**Data lines:**

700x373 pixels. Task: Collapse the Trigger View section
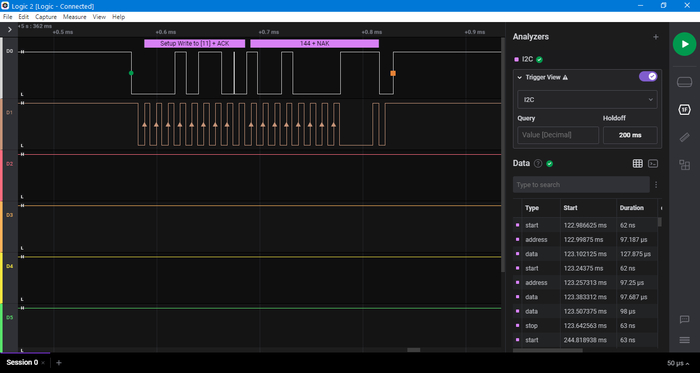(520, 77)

...

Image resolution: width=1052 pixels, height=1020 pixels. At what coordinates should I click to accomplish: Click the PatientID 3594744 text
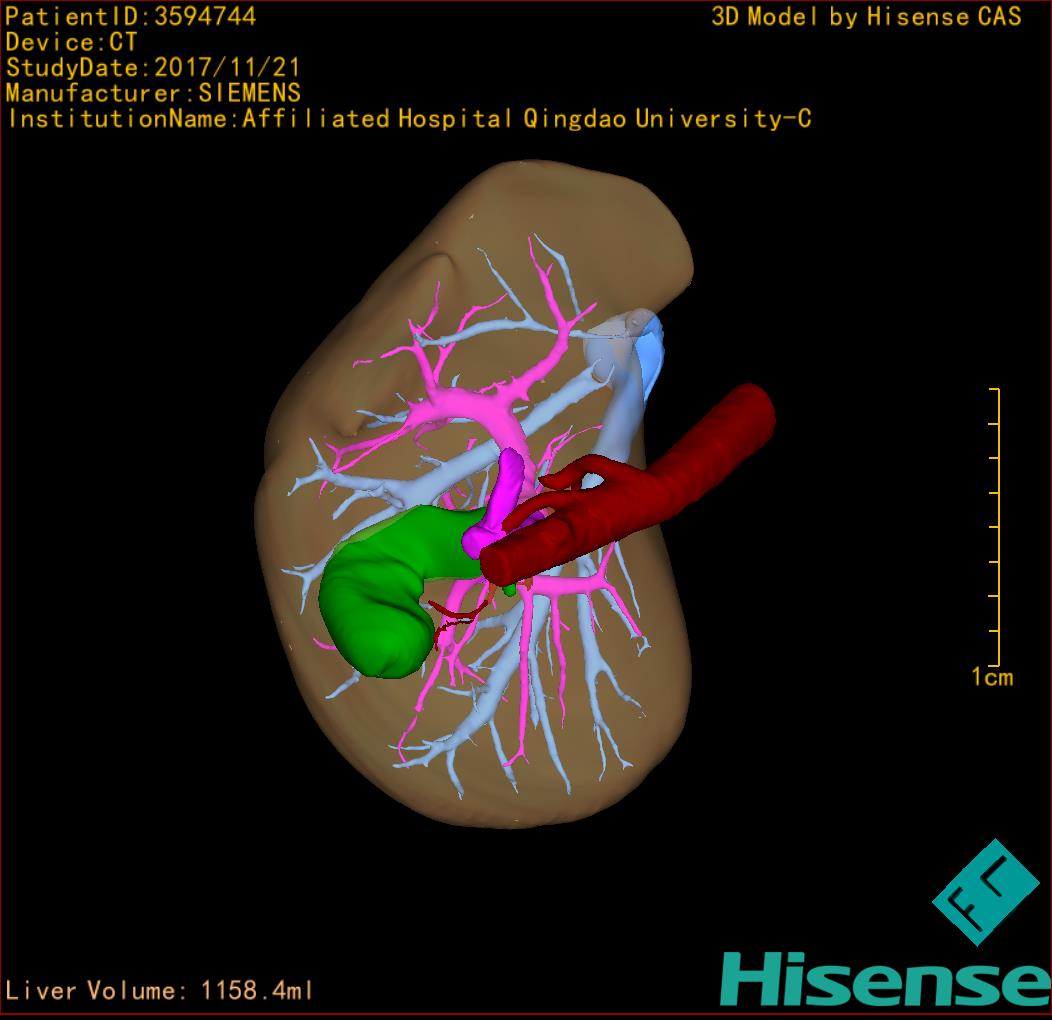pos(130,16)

---

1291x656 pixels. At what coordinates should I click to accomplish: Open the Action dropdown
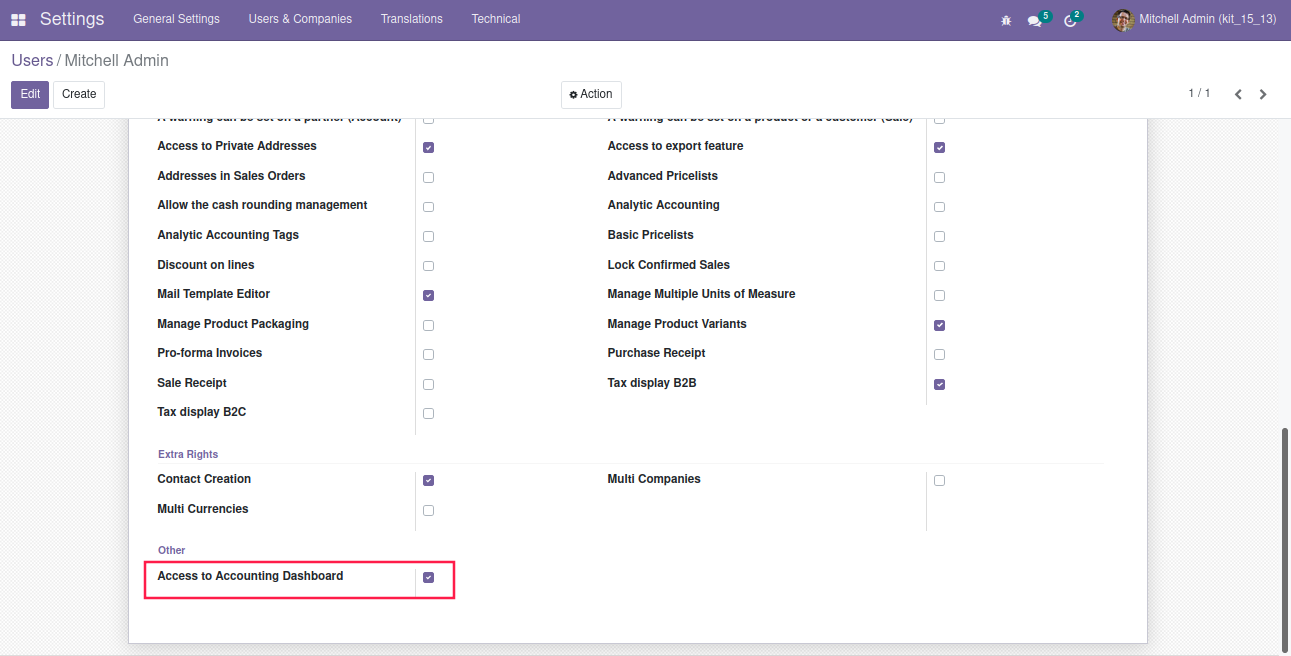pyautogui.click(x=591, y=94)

**Objective:** Copy everything from the line containing "1291x656 pixels. At" down to the line containing "pyautogui.click(x=591, y=94)", including the requests. Scale every click coordinate in the answers by 0.3, round each result to a whole number with halves going up, and leave out the pictures.

**Solution:**
1291x656 pixels. At what coordinates should I click to accomplish: Open the Action dropdown
pyautogui.click(x=177, y=28)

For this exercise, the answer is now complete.